_Text passage:_
On 23.10.24 08:24, Dmitry Vyukov wrote:
Hi Florian, Lorenzo,
This looks great!
What I am VERY interested in is if poisoned pages cause SIGSEGV even when
the access happens in the kernel. Namely, the syscall still returns EFAULT,
but also SIGSEGV is queued on return to user-space.
Catching bad accesses in system calls is currently the weak spot for
all user-space bug detection tools (GWP-ASan, libefence, libefency, etc).
It's almost possible with userfaultfd, but catching faults in the kernel
requires admin capability, so not really an option for generic bug
detection tools (+inconvinience of userfaultfd setup/handler).
Intercepting all EFAULT from syscalls is not generally possible
(w/o ptrace, usually not an option as well), and EFAULT does not always
mean a bug.
Triggering SIGSEGV even in syscalls would be not just a performance
optimization, but a new useful capability that would allow it to catch
more bugs.
Right, we discussed that offline also as a possible extension to the
userfaultfd SIGBUS mode.
I did not look into that yet, but I was wonder if there could be cases
where a different process could trigger that SIGSEGV, and how to (and if
to) handle that.
For example, ptrace (access_remote_vm()) -> GUP likely can trigger that.
I think with userfaultfd() we will currently return -EFAULT, because we
call get_user_page_vma_remote() that is not prepared for dropping the
mmap lock. Possibly that is the right thing to do, but not sure :)
These "remote" faults set FOLL_REMOTE -> FAULT_FLAG_REMOTE, so we might
be able to distinguish them and perform different handling.
--
Cheers,
David / dhildenb

_Challenges:_
1. According to the email thread, what is currently the weak spot for all user-space bug detection tools?
2. In the listing, rewrite everything from the line containing "Given: Switch to EZ Mode (F7)" down to the line containing "The height and", switching "screenshot" to "image" and leaving the rest untouched.

_Data for this task:_
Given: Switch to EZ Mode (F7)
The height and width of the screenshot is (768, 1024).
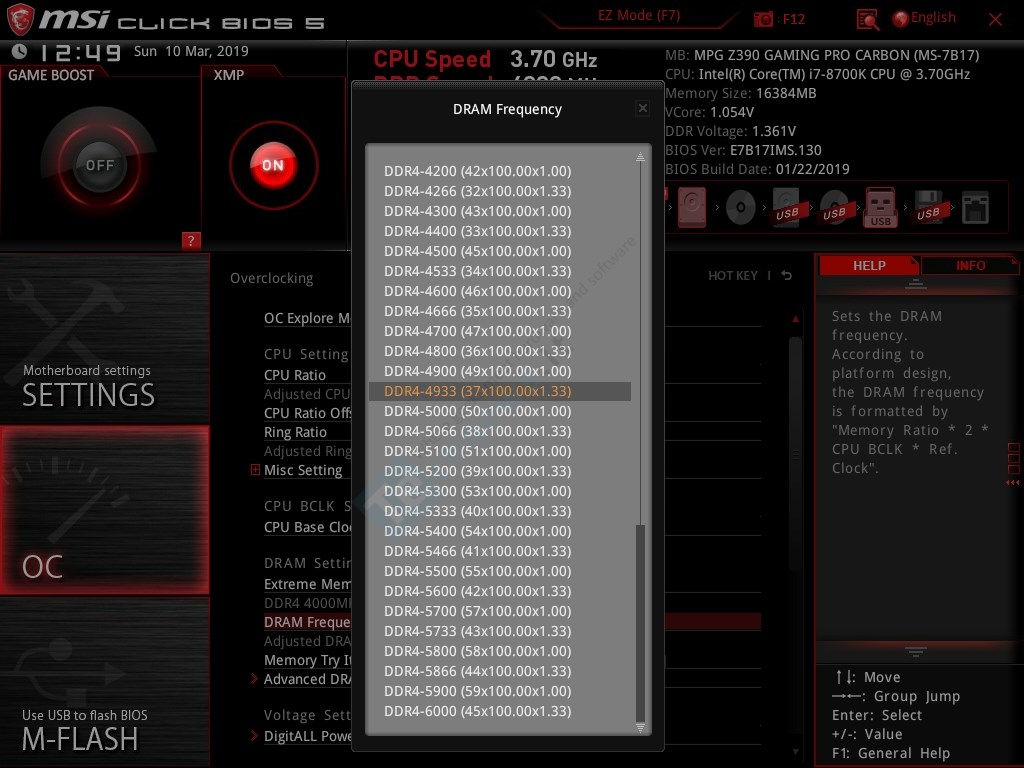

...

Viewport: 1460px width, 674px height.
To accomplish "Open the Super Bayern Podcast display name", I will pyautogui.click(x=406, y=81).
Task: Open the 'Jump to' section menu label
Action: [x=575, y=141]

--

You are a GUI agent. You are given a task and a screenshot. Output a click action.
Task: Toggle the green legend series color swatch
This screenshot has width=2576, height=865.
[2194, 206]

_Final answers:_
1. Catching bad accesses in system calls.

2.
Given: Switch to EZ Mode (F7)
The height and width of the image is (768, 1024).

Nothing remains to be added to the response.